### Zu erledigende Aufgabe
Schreiben Sie sämtliche nachstehenden Zeilen Zeichen für Zeichen ab.

### Entnommenes Material
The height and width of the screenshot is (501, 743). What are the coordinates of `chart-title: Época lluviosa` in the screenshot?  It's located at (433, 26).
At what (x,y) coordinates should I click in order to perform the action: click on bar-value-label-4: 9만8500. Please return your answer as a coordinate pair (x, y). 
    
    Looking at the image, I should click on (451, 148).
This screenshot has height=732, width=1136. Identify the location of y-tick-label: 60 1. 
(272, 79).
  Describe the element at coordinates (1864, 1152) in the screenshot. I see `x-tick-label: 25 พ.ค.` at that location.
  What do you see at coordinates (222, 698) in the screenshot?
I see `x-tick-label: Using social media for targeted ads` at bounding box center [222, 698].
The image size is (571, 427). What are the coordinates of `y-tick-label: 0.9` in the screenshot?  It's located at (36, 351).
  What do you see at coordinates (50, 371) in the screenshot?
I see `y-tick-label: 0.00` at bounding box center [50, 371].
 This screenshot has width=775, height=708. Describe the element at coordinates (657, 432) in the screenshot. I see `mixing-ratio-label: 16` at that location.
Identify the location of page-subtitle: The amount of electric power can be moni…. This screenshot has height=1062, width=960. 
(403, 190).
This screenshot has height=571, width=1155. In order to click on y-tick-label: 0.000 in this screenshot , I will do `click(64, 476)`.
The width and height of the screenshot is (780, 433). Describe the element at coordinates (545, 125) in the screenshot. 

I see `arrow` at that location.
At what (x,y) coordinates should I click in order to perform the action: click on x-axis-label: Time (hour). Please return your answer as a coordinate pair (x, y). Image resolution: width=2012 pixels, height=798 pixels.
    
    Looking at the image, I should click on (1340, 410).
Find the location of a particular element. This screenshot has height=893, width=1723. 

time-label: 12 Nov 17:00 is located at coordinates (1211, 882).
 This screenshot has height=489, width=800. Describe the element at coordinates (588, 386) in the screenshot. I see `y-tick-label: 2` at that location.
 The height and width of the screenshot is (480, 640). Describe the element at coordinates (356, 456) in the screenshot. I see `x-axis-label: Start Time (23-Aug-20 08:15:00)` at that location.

### Lösung der Aufgabe
The height and width of the screenshot is (501, 743). What are the coordinates of `chart-title: Época lluviosa` in the screenshot?  It's located at (433, 26).
At what (x,y) coordinates should I click in order to perform the action: click on bar-value-label-4: 9만8500. Please return your answer as a coordinate pair (x, y). 
    
    Looking at the image, I should click on (451, 148).
This screenshot has height=732, width=1136. Identify the location of y-tick-label: 60 1. 
(272, 79).
  Describe the element at coordinates (1864, 1152) in the screenshot. I see `x-tick-label: 25 พ.ค.` at that location.
  What do you see at coordinates (222, 698) in the screenshot?
I see `x-tick-label: Using social media for targeted ads` at bounding box center [222, 698].
The image size is (571, 427). What are the coordinates of `y-tick-label: 0.9` in the screenshot?  It's located at (36, 351).
  What do you see at coordinates (50, 371) in the screenshot?
I see `y-tick-label: 0.00` at bounding box center [50, 371].
 This screenshot has width=775, height=708. Describe the element at coordinates (657, 432) in the screenshot. I see `mixing-ratio-label: 16` at that location.
Identify the location of page-subtitle: The amount of electric power can be moni…. This screenshot has height=1062, width=960. 
(403, 190).
This screenshot has height=571, width=1155. In order to click on y-tick-label: 0.000 in this screenshot , I will do `click(64, 476)`.
The width and height of the screenshot is (780, 433). Describe the element at coordinates (545, 125) in the screenshot. 

I see `arrow` at that location.
At what (x,y) coordinates should I click in order to perform the action: click on x-axis-label: Time (hour). Please return your answer as a coordinate pair (x, y). Image resolution: width=2012 pixels, height=798 pixels.
    
    Looking at the image, I should click on (1340, 410).
Find the location of a particular element. This screenshot has height=893, width=1723. 

time-label: 12 Nov 17:00 is located at coordinates (1211, 882).
 This screenshot has height=489, width=800. Describe the element at coordinates (588, 386) in the screenshot. I see `y-tick-label: 2` at that location.
 The height and width of the screenshot is (480, 640). Describe the element at coordinates (356, 456) in the screenshot. I see `x-axis-label: Start Time (23-Aug-20 08:15:00)` at that location.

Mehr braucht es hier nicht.